[Opening INPUT MATERIAL section]
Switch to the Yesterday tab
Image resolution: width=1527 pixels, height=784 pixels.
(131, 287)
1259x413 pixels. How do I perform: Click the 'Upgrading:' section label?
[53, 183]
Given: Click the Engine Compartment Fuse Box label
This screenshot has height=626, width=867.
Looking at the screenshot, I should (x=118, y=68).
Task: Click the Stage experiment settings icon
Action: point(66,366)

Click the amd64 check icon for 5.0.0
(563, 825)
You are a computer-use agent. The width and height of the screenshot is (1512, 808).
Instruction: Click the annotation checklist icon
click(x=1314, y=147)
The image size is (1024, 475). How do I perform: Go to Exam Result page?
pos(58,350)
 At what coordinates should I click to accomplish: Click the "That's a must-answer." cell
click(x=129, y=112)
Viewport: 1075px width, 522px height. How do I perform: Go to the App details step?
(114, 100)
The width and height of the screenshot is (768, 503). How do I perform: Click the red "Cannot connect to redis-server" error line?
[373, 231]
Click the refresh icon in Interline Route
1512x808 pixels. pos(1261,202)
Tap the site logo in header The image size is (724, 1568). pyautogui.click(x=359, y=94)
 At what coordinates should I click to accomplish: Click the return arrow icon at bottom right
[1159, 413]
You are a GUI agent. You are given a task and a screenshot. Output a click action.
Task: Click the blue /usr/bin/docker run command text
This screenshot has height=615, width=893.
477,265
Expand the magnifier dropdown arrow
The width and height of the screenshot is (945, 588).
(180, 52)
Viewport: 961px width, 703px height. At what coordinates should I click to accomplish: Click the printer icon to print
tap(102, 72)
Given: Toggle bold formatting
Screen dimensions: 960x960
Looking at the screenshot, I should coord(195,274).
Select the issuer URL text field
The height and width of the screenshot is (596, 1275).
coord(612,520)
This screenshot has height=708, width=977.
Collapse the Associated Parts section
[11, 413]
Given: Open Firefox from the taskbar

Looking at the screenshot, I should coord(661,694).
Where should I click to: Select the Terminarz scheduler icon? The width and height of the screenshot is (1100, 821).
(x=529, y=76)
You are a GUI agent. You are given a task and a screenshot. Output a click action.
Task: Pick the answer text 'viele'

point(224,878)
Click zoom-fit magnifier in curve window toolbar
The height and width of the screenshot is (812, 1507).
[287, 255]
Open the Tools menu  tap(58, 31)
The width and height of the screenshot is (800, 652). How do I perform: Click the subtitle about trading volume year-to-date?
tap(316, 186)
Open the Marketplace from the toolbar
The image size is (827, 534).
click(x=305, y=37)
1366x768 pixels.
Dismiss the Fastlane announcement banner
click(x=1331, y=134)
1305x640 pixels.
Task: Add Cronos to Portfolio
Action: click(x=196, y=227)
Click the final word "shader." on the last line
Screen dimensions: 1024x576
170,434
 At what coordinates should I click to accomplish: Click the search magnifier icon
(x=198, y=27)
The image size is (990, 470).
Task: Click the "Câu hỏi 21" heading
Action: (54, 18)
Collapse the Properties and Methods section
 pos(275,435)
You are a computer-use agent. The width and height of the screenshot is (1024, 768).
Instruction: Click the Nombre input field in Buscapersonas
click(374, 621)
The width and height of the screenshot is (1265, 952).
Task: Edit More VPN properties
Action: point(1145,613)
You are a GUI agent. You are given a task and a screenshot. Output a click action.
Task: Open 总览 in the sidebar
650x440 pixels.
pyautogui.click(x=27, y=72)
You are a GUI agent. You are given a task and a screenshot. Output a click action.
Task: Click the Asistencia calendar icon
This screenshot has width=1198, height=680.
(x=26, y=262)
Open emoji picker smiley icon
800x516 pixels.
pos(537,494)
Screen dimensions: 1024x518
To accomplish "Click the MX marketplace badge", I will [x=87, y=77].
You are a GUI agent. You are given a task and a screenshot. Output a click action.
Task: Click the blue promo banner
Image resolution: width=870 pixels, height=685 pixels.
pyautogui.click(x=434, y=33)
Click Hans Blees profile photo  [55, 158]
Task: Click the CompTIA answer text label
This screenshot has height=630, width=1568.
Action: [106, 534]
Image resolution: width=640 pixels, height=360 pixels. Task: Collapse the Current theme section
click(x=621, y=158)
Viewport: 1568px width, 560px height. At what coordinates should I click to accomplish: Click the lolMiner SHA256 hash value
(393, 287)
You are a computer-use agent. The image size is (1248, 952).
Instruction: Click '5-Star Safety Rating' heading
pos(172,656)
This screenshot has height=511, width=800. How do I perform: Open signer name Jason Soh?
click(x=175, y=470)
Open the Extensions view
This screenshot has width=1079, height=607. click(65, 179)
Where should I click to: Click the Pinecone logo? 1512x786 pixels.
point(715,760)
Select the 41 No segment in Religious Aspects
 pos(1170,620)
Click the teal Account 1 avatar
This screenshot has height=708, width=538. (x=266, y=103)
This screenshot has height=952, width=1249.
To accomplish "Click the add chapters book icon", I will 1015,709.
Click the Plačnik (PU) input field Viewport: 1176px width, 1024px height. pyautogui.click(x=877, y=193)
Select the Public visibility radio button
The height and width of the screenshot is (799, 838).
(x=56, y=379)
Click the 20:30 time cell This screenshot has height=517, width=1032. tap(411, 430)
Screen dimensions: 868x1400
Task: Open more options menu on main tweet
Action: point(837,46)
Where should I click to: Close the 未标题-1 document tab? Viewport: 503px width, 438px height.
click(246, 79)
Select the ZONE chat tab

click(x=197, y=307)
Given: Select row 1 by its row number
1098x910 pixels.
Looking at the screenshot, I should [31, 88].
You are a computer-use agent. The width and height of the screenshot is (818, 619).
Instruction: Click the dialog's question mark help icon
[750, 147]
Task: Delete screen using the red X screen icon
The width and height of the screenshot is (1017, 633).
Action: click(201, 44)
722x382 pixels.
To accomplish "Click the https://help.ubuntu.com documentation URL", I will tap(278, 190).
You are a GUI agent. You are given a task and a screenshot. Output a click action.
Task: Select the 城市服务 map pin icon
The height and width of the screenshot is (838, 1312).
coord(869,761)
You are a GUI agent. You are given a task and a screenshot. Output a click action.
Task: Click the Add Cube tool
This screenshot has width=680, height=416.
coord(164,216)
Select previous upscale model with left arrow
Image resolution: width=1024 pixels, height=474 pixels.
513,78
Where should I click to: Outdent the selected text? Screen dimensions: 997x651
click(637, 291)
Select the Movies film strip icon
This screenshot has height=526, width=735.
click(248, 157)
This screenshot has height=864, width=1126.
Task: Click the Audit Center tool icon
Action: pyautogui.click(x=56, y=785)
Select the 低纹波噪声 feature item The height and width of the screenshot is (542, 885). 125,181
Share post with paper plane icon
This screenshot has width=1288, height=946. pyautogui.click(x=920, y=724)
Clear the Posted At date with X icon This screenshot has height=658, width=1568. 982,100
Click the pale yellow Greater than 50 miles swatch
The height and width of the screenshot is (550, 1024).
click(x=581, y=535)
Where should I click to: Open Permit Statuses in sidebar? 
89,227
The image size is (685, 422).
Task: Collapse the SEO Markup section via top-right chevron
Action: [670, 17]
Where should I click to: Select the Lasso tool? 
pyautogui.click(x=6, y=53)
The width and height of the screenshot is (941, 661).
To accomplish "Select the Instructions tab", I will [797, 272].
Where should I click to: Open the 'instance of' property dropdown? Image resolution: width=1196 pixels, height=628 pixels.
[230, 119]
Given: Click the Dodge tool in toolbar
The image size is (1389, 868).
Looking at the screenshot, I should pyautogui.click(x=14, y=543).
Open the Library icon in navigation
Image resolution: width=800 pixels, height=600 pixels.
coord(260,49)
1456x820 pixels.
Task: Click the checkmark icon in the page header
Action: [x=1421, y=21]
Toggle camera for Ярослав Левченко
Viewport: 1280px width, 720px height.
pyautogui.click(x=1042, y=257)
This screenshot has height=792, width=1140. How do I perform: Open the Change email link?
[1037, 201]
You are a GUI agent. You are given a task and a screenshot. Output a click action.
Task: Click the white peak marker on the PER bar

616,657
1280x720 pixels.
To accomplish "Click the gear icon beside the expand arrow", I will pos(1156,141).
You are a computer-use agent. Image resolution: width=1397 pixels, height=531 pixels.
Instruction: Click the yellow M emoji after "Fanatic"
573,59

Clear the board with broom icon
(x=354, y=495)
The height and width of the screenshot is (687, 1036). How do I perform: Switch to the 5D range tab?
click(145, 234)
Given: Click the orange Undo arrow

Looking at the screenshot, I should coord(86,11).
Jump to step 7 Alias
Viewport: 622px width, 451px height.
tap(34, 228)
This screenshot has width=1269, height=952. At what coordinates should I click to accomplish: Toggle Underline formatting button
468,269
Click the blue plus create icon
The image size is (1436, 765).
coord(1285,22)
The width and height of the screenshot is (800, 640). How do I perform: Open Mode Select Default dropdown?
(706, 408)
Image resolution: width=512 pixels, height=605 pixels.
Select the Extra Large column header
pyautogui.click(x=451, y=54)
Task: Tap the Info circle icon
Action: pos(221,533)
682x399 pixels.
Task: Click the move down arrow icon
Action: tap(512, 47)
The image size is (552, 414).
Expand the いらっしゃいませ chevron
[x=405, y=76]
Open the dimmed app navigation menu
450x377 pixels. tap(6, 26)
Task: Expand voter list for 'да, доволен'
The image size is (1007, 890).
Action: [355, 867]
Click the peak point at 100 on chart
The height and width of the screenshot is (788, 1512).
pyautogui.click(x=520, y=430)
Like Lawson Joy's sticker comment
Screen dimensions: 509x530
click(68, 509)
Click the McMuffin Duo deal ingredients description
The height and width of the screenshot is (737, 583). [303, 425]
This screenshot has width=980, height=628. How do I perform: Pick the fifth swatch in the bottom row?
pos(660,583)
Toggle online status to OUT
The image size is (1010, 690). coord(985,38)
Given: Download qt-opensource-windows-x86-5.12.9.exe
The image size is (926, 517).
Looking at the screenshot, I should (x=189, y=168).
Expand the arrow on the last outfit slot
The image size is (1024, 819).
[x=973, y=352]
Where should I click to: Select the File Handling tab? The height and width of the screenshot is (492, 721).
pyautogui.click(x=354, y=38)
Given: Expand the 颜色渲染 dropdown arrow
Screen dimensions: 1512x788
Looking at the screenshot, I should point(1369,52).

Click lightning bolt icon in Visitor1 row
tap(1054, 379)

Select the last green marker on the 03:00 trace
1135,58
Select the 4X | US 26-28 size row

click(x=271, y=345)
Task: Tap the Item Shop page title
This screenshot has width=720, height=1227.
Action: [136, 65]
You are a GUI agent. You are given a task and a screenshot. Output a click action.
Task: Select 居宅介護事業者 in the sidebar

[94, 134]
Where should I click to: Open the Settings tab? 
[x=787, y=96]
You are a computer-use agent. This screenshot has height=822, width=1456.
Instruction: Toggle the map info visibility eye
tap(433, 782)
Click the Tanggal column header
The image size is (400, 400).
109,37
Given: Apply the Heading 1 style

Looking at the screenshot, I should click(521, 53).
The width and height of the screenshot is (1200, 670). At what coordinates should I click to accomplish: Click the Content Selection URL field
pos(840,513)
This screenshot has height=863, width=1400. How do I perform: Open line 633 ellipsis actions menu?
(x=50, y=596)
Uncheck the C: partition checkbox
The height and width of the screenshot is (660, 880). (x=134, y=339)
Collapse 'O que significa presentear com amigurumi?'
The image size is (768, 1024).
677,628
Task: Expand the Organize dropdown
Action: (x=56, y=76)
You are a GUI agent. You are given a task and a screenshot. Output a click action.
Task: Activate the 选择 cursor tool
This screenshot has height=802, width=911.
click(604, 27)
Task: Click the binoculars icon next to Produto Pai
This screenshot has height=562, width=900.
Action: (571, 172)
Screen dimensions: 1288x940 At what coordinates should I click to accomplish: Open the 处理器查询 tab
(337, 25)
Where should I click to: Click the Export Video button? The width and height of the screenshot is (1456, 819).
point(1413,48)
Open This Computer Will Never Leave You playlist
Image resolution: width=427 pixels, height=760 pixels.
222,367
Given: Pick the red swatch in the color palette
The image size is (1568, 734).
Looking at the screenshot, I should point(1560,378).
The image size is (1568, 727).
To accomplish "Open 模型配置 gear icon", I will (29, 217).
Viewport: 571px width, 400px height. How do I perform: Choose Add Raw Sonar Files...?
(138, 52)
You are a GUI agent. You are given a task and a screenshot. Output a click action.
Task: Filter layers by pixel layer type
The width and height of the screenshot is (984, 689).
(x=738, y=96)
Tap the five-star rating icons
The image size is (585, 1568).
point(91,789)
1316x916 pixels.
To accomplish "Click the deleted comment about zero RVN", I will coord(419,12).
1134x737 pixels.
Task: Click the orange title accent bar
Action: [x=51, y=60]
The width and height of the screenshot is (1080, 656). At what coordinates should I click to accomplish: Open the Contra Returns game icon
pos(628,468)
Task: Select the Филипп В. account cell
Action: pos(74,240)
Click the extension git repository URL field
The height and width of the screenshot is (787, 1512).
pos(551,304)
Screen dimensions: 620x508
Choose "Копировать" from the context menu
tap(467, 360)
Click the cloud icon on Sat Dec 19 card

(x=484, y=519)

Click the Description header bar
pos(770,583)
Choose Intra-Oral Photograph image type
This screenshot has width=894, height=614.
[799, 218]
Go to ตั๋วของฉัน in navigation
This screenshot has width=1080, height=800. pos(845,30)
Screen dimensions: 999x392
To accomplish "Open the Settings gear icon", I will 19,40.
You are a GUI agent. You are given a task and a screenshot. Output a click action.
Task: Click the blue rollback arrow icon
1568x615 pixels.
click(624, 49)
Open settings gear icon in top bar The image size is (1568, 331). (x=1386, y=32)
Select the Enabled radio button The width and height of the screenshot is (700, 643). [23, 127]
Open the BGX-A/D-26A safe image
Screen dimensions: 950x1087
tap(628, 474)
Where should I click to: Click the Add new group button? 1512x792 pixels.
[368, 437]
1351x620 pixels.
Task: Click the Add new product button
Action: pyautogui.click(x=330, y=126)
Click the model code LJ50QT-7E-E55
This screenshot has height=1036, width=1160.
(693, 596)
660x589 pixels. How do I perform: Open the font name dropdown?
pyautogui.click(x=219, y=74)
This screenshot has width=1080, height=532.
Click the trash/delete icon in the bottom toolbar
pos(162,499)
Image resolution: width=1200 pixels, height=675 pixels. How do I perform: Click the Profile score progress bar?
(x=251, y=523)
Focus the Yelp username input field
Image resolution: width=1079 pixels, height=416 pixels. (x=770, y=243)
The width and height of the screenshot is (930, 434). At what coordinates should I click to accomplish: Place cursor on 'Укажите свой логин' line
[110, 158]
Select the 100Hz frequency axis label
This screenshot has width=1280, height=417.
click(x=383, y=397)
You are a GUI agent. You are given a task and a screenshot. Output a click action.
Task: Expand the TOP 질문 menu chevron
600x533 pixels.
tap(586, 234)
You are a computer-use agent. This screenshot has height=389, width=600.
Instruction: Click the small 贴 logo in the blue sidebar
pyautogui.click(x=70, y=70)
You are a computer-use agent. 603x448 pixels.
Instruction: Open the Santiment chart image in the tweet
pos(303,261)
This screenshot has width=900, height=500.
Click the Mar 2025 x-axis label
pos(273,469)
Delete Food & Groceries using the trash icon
[Closing INPUT MATERIAL section]
- _PROMPT_
Whenever the word "using" shows up in a line of the entries, list that line.

- _EXERCISE RESPONSE_
Task: Delete screen using the red X screen icon
Delete Food & Groceries using the trash icon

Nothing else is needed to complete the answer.